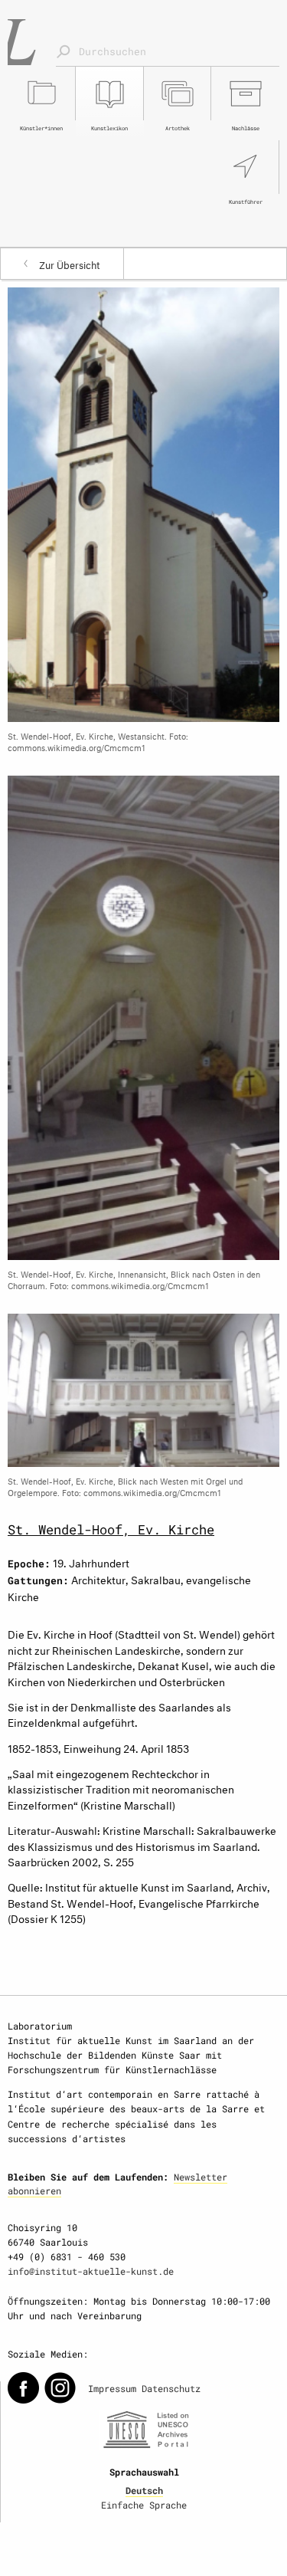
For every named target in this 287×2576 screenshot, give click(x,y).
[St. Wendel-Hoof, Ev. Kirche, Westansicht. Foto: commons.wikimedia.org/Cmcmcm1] (143, 502)
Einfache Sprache (144, 2505)
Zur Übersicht (69, 263)
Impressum (112, 2388)
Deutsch (144, 2490)
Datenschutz (171, 2388)
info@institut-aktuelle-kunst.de (91, 2271)
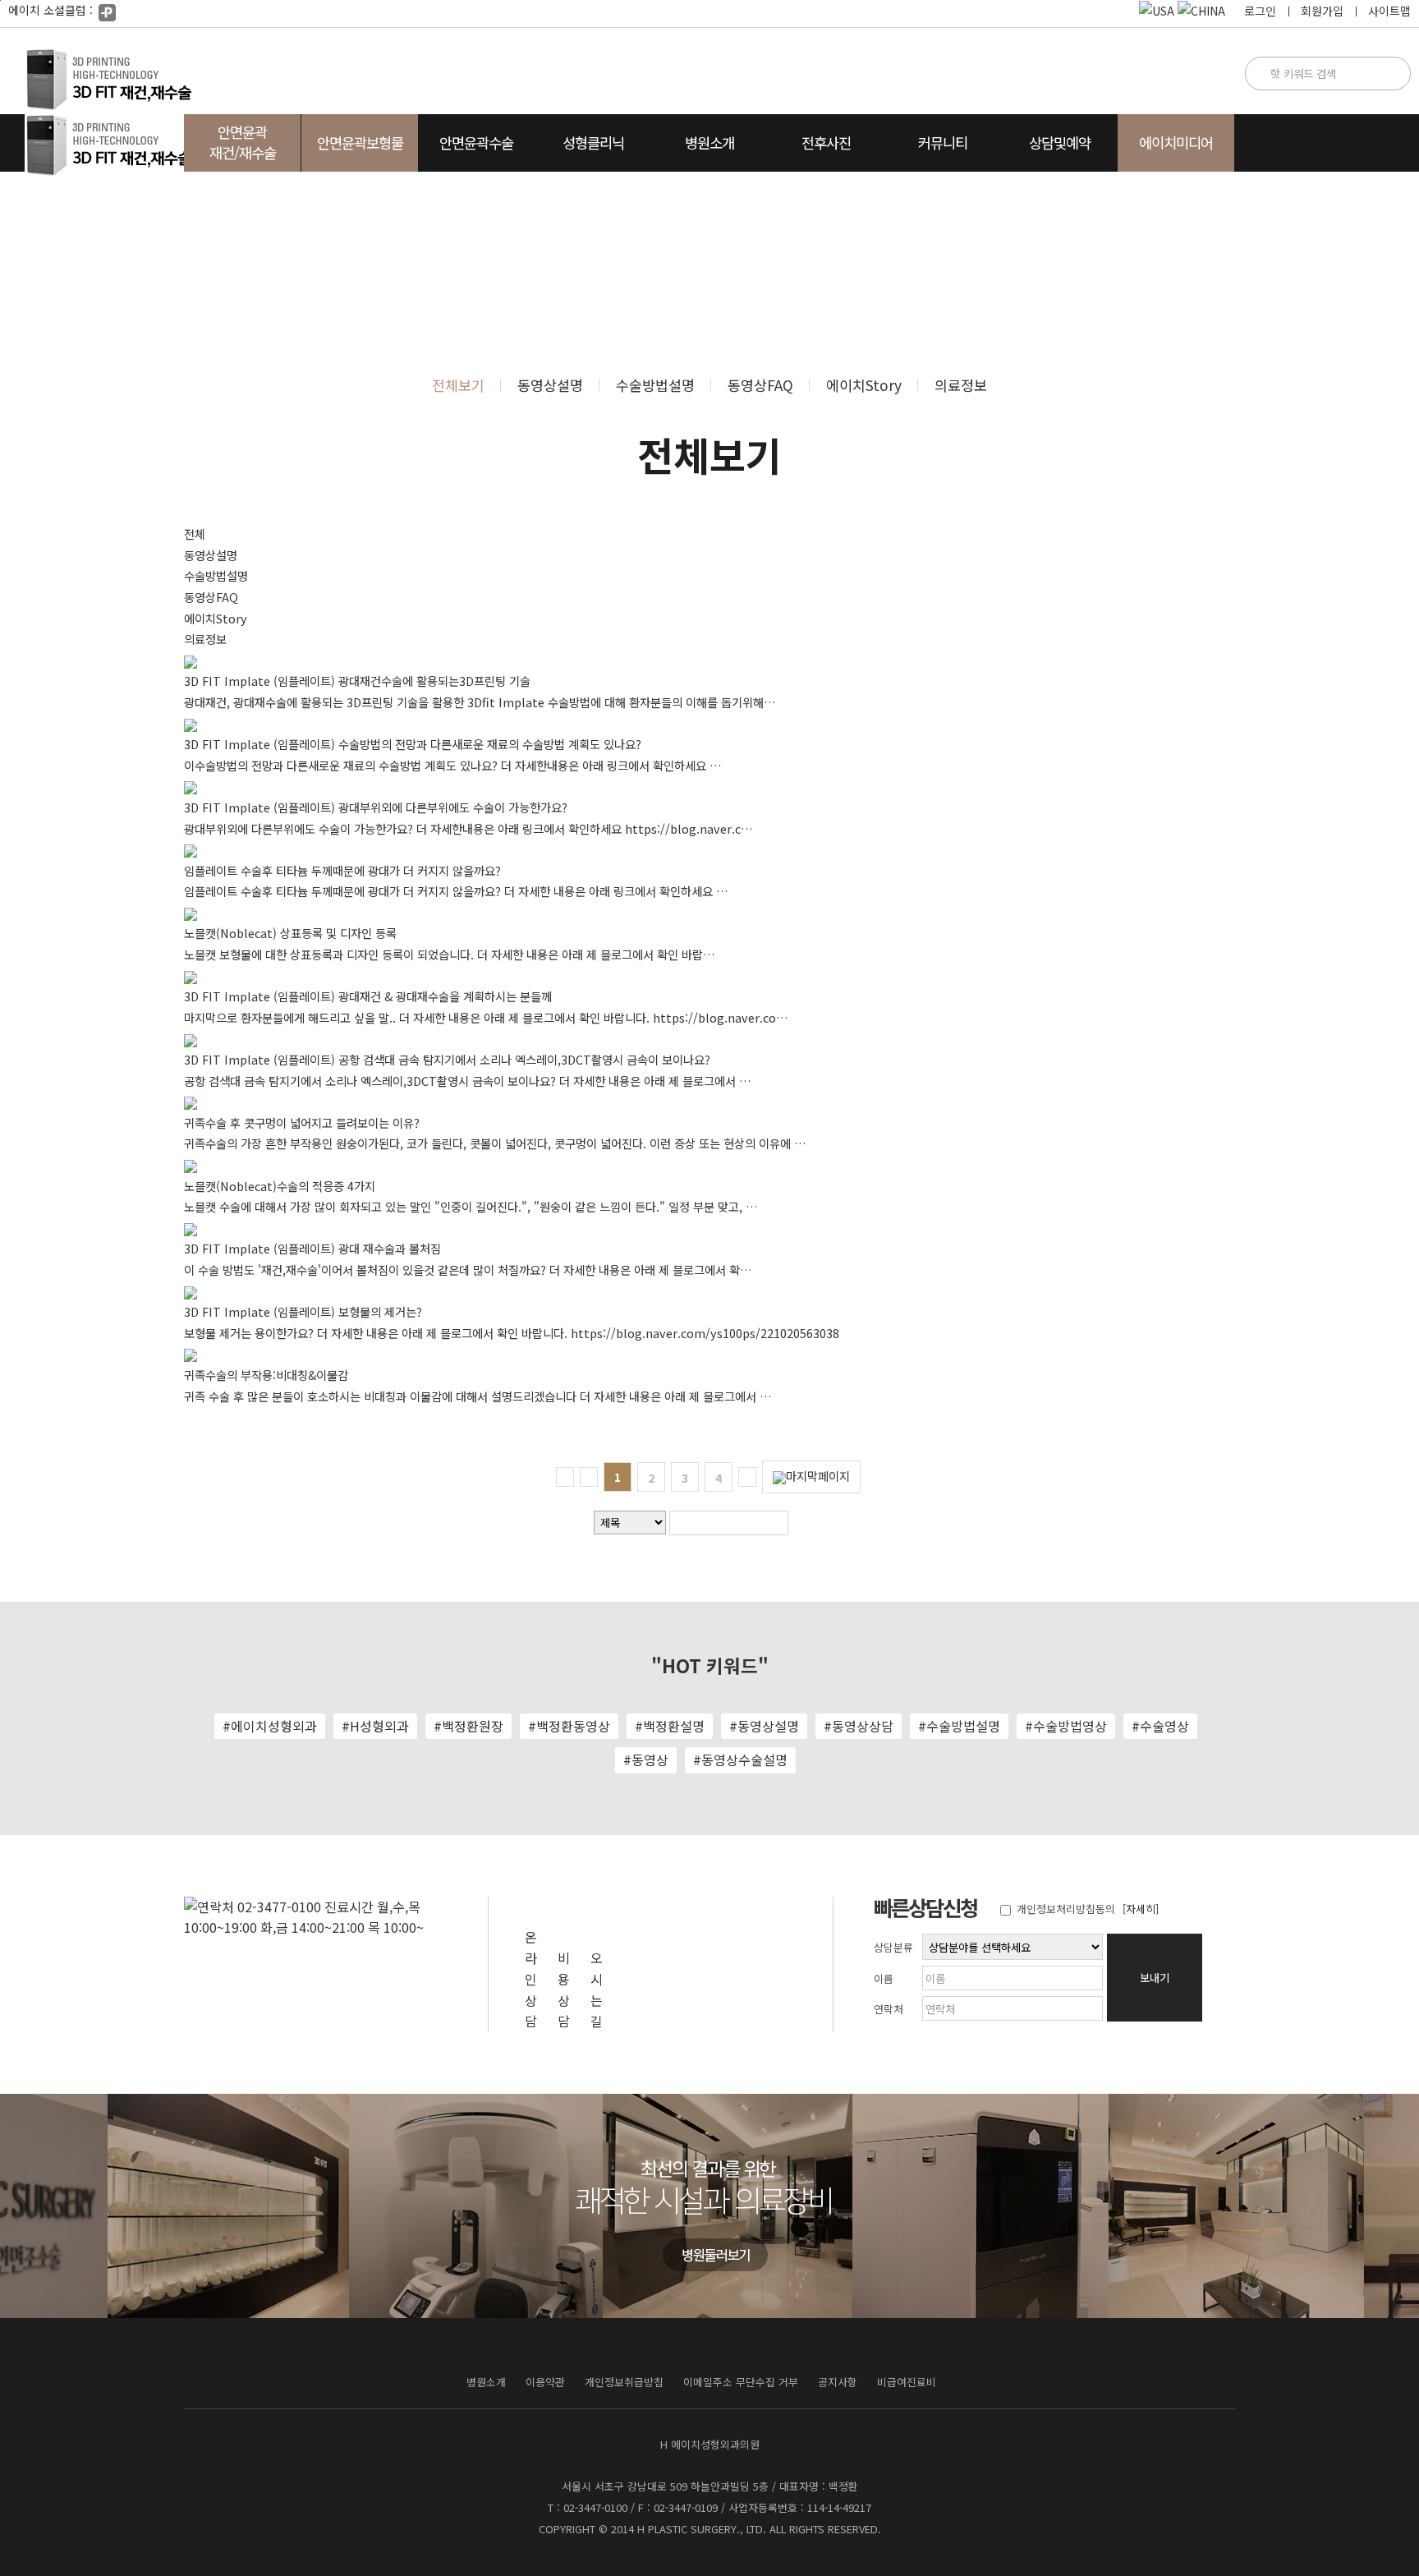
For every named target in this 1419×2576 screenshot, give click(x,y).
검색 (809, 1523)
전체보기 (458, 385)
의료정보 (961, 385)
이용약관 (545, 2382)
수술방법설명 (655, 385)
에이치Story (864, 385)
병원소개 (486, 2382)
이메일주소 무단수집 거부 (740, 2382)
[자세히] (1141, 1908)
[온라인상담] (1370, 257)
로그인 (1260, 10)
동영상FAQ (760, 385)
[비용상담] (1370, 394)
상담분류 (893, 1947)
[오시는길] (1370, 462)
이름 (883, 1978)
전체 (194, 533)
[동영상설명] (1370, 326)
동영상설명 (550, 385)
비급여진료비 (906, 2382)
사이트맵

Action item: Show all lines in the entries above where the string "click" appears.

Your solution:
For every named target in this 287×2576 screenshot, give click(x,y).
For every named target in this 1419×2576 screenshot, give click(x,y).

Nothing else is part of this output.